We view GPT-Erdos as both a benchmark of mathematical ability and as a controlled environment for studying how LLMs:
- represent partial proofs and conjectural reasoning,
- distinguish known results from novel arguments,
- fail under implicit constraints,
- interact with formal verification systems.
This project uses data from the Erdos Problems repository: Tao et al., Erdos Problems, GitHub repository. https://github.com/teorth/erdosproblems/tree/main/data
We scrape publicly available metadata from https://www.erdosproblems.com.
Each problem was submitted to GPT 5.2 Pro and Deep Research with an identical prompt. We indicate if a proof for the Erdős problem as stated exists in the literature. We also indicate whether GPT 5.2 Pro gives a purported solution (whether correct or not). Reviewer feedback is provided for each proof. When possible, we submit the proof to Aristotle (Harmonic) for autoformalization.
| Category | Description | Problem Numbers |
|---|---|---|
| New proofs | 3 problems with new proofs never seen in the literature* | 281, 397, 652** |
| Exact literature solutions identified | 4 problems where GPT 5.2 Pro or Deep Research identifies an exact solution in the literature previously unidentified | 591, 847, 1129, 1130 |
| Partial literature extensions | 3 problems where GPT 5.2 Pro or Deep Research identifies additional useful results in the literature to construct a stronger known solution, but does not fully solve the problem | 788***, 1084, 1105 |
| Typos identified | 3 problems where GPT 5.2 Pro identifies a typo or otherwise malformed problem statement | 161, 662, 1022 |
| Solved as stated, hidden constraints | 15 problems where GPT 5.2 Pro gives a solution to the problem as stated, but there are hidden constraints that mathematicians don't explicitly note | 78, 91, 274, 369, 524, 665, 686, 690, 850, 866, 906, 943, 954, 1021, 1092 |
| Valid but non-improving proofs | 12 problems where GPT 5.2 Pro gives a valid proof, but does not improve beyond known solutions | 142, 180, 302, 332, 514, 655, 726, 792, 796, 858, 893, 969 |
| Conditional on conjectures | 4 problems where GPT 5.2 Pro points out that an unproven conjecture can solve the problem | 539, 647, 743, 1014 |
| Subtle errors | 13 problems where GPT 5.2 Pro gives a proof with a subtle error | 335, 517, 533, 538, 550, 602, 705, 731, 734, 783, 864, 888, 1063 |
Notes:
* Literature search later found partial results that could be extended to solve the same problems.

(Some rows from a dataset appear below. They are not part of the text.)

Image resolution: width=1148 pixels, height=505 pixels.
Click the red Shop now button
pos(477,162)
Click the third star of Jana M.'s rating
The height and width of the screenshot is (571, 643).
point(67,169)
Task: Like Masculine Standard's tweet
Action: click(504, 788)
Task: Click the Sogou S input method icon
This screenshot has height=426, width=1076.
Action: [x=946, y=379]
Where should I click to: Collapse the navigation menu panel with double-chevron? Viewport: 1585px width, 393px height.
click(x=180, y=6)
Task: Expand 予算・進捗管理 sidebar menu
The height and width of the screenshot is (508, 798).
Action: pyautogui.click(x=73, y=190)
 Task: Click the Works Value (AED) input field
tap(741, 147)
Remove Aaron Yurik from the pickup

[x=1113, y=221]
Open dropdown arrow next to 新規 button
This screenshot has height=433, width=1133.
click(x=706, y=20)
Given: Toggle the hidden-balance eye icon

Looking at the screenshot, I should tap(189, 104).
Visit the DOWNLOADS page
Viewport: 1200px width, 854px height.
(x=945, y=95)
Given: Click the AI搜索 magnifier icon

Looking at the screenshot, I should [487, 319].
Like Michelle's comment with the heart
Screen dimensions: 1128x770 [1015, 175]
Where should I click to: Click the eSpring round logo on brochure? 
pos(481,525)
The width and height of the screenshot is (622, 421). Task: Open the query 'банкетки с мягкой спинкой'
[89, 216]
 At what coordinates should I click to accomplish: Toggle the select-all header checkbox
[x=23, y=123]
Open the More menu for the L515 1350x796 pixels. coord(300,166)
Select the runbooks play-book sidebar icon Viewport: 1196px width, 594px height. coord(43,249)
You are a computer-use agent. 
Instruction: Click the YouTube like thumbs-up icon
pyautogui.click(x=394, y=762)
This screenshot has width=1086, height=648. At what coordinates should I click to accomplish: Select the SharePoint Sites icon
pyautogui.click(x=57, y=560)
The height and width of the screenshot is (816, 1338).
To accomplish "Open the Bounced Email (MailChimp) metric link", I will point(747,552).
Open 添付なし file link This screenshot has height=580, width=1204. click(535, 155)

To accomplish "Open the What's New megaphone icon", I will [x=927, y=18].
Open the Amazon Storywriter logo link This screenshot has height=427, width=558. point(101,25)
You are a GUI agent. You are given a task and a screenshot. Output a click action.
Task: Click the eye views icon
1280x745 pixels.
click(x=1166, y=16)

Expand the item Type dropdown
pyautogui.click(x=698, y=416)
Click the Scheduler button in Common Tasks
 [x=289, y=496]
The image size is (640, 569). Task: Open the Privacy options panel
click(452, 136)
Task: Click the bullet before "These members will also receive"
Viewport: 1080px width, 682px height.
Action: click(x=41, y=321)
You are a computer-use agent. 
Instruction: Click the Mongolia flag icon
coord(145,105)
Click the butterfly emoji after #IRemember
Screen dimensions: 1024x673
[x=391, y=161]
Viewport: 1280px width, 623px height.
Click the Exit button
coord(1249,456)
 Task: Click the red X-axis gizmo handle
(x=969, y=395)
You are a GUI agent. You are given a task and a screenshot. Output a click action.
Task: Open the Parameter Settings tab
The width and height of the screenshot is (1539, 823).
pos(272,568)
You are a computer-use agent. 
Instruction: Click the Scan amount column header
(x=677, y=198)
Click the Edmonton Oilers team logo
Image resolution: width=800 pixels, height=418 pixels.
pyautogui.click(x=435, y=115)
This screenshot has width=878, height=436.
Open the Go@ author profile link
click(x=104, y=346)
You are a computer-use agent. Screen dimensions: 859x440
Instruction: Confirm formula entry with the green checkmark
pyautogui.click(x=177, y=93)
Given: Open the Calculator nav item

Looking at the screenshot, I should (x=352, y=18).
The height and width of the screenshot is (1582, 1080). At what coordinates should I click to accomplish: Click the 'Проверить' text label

** Terence Tao classifies 652 as a Section 1 result, but Daniel Litt notes it is arguably literature search.
*** Proof still under review.
For the remainder of the open problems, GPT 5.2 Pro recites the existing literature on the problem, but does not claim to output a solution. When such outputs are presented in proof form rather than as literature summaries, we classify them as "valid but non-improving proofs."